Con la sentenza n. 12568, pubblicata in data 22 maggio 2018, le Sezioni Unite della Corte di Cassazione hanno statuito la nullità del licenziamento intimato prima del superamento del periodo di comporto.
La questione portata all’attenzione della Suprema Corte trae origine dalla coesistenza di due orientamenti giurisprudenziali di segno opposto, secondo cui, da un lato, il licenziamento intimato al lavoratore in ragione del protrarsi delle assenze per malattia prima del superamento del periodo di conservazione del posto di lavoro (c.d. periodo di comporto) sarebbe meramente inefficace fino allo scadere del periodo suddetto; dall’altro, il licenziamento così intimato sarebbe nullo ab origine per violazione di una norma imperativa, in particolare dell’art. 2110, comma 2 c.c..

Materiale fornito:
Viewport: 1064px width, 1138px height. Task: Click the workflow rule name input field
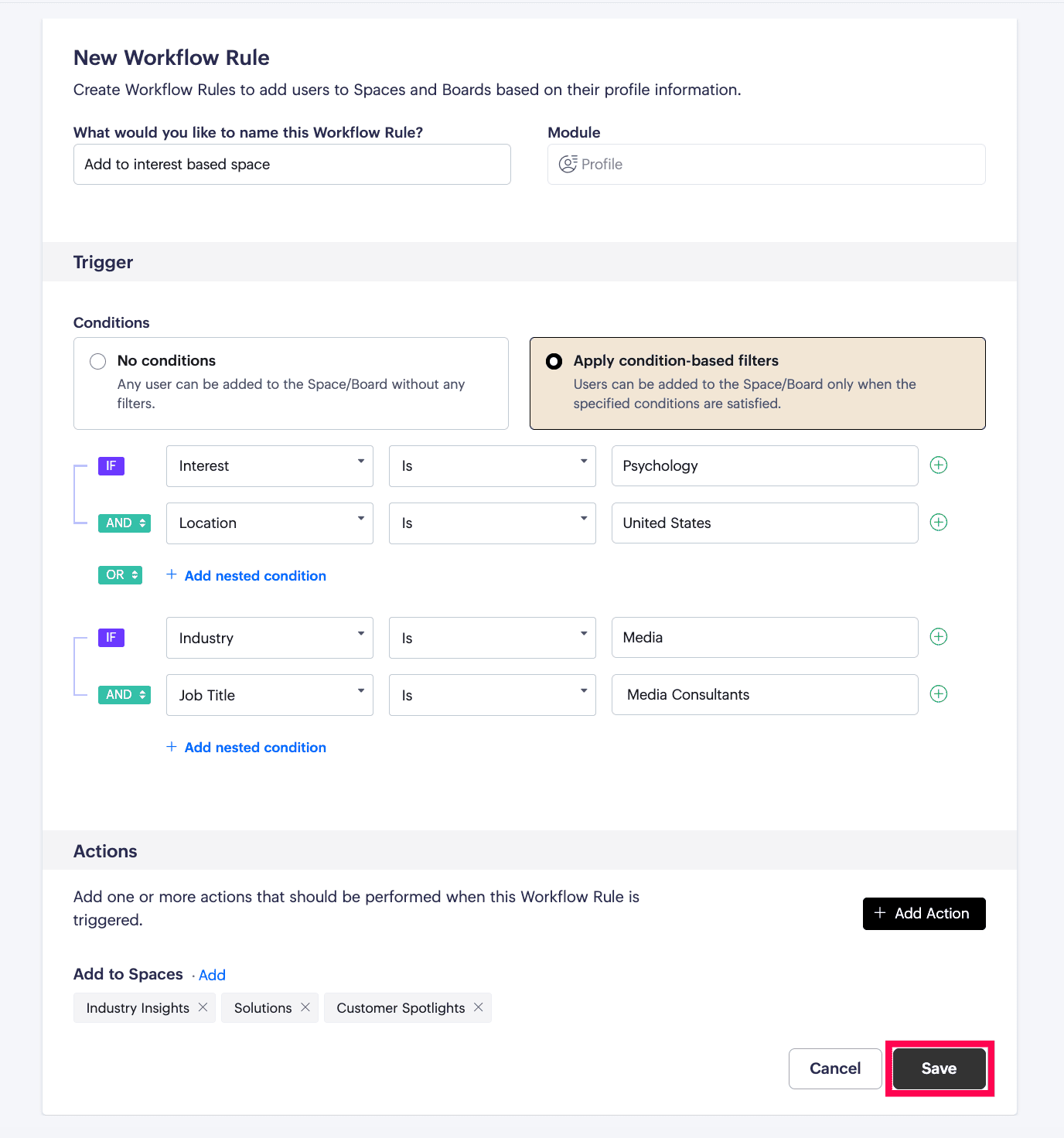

Esercizi e quesiti:
A – Indica se ciascuna delle seguenti affermazioni concorda con il testo sulla sentenza delle Sezioni Unite, rispondendo sì o no e citando le parole del testo che lo stabiliscono.
(i) La sentenza n. 12568 è stata pubblicata il 22 maggio 2018.
(ii) Le Sezioni Unite hanno stabilito che il licenziamento intimato prima del superamento del periodo di comporto è soltanto inefficace.
(iii) Uno dei due orientamenti giurisprudenziali riteneva violato l'art. 2110, comma 2 c.c.
B – Secondo il testo sulla sentenza delle Sezioni Unite, da che cosa trae origine la questione sottoposta alla Suprema Corte?
C – Riprendi il testo sulla sentenza delle Sezioni Unite dal punto in cui si interrompe.

Risposte ai quesiti:
A –
(i) Sì: "pubblicata in data 22 maggio 2018".
(ii) No: "hanno statuito la nullità del licenziamento intimato prima del superamento del periodo di comporto".
(iii) Sì: "per violazione di una norma imperativa, in particolare dell’art. 2110, comma 2 c.c.".

B – Dalla coesistenza di due orientamenti giurisprudenziali di segno opposto.

C –
Ai fini della risoluzione del contrasto così formatosi, la Corte di Cassazione ha ritenuto che ammettere la validità del licenziamento intimato (sebbene momentaneamente inefficace) ancor prima che le assenze del lavoratore abbiano superato il periodo massimo di conservazione del posto e, quindi, il verificarsi della condizione legittimante il recesso stesso, significherebbe consentire l’esistenza di una fattispecie di licenziamento che, all’atto della sua intimazione, sarebbe ancora sprovvista di giusta causa o giustificato motivo, ovvero non sarebbe sussumibile in altra autonoma fattispecie prevista ex lege.
Secondo la Corte di Cassazione, in questo modo, si realizzerebbe una fattispecie di licenziamento sostanzialmente “acausale”, con il rischio conseguente di aggirare l’interpretazione dell’art. 2110, comma 2, c.c., ed ignorare la sua “ratio”, che risiede nella garanzia del lavoratore ad avere diritto ad un ragionevole arco temporale di assenza per malattia od infortunio, senza per ciò solo perdere l’occupazione.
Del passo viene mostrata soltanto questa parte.